JF: So these guys knew my show, and I think we have a mutual friend in the great Tom Scharpling. But I was thinking about this time of public access concurrently with David. David reached out and I said, “Oh, so have you talked to this person? Do you have this footage?” And everything that David was saying about the way that he wanted to make this movie was spot on and right. I’ve always felt that this story needed to be told. And over the years, lots of people have reached out to me about my footage or doing a documentary about myself, and that could happen at some point. But really I said, “I’m a small part of this much larger story.”

And David just really had the whole story and he had the big picture of it. And it was very, very easy to say, “OK, here is the footage.” And then David said, “Do you have anything else?” And I found things that I didn’t even know I had, footage that my mother had shot on a video camera of me as a very little kid. I was like, “All right, David, I will give it to you for the greater good of telling this story.” This was a couple years ago now, but it was just sort of an instantaneous, great collaboration with David and his entire crew.

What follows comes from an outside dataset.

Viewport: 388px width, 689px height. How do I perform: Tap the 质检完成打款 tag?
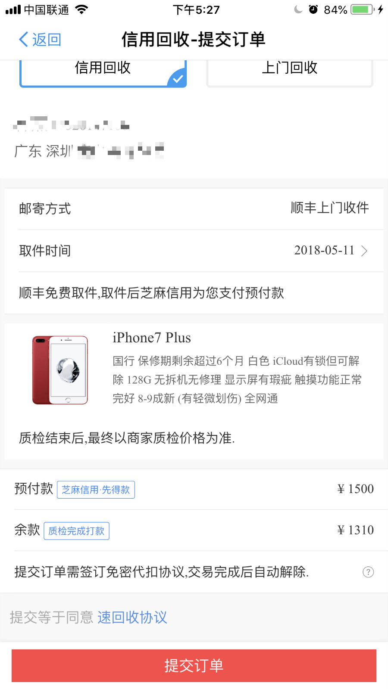point(76,531)
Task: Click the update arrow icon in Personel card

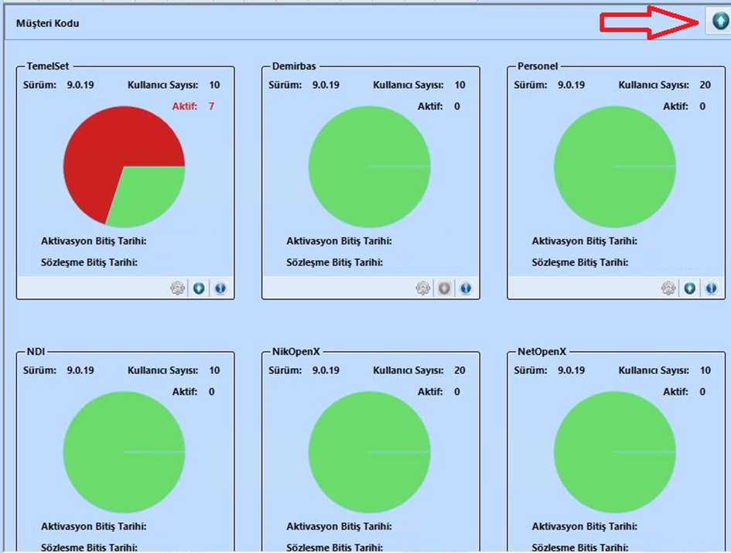Action: tap(689, 288)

DSS: And we’re so grateful to all the producers who not only made their shows but saved their tapes and trusted me with the archive.

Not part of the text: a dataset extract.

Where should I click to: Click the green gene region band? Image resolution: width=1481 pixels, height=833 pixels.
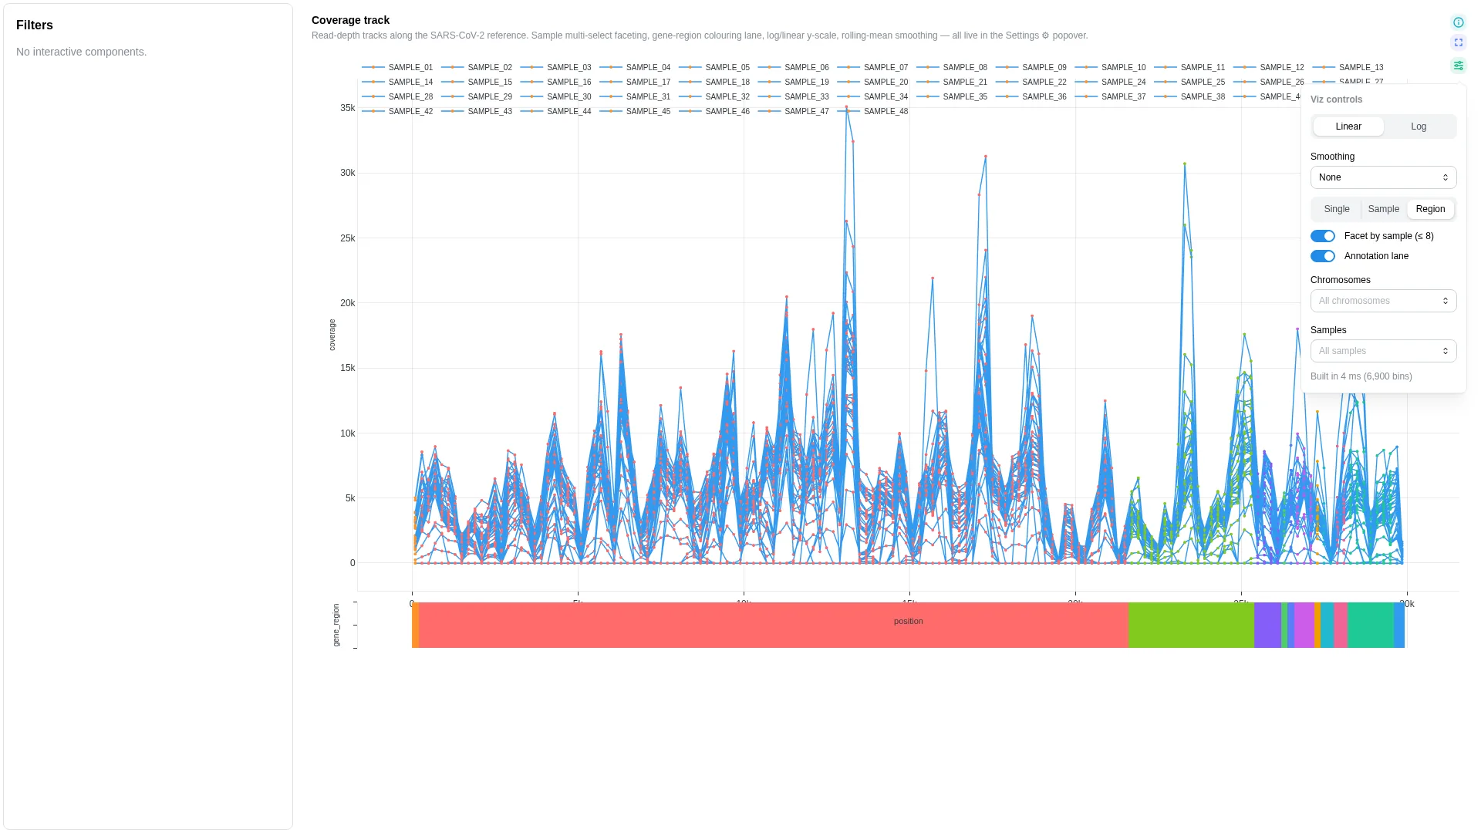(x=1191, y=626)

HtN: And your inclusion, Jake, was an interesting element because it shows how we have this alternative form of media, but then you go mainstream from that, and then it goes even more mainstream. And David draws a direct line between Wayne’s World and you.

JF: Wayne’s World was a sketch on SNL and a movie, and the great joke of the movie is that they rebuild Wayne’s basement in a studio. So what happened with me is I’m doing this public-access show out of my bedroom, and I’m very aware of Wayne’s World. And I say to MTV, “We have to still shoot this out of my bedroom. Otherwise, it’s the joke from Wayne’s World. It’s going to look like a corporation came in and co-opted it. ” And amazingly, MTV said, “Yes, we can shoot it in your bedroom.” Now to anyone, I say, “Don’t film in your apartment if you can avoid it. It’s a huge pain in the ass.” But I was able to keep the authenticity and stuff while using all the resources of the MTV machine, which was about an extra, I don’t know, $500 or $600 because it was MTV in the ‘90s. But basically, Wayne’s World happened to me in real life.

DSS: It’s really hard to quantify the impact of public-access television, but when you see shows like Wayne’s World, it’s New York in the ‘80s and ‘90s, SNL, David Letterman, MTV itself … the aesthetics of public access were really seeping out into the world.

JF: I started to notice it in commercials where people were doing a shaky cam or a fisheye lens. And I was like, “Oh, this is from public access and this is from skate videos.” It’s that ‘90s underground culture which became the mainstream for better and for worse.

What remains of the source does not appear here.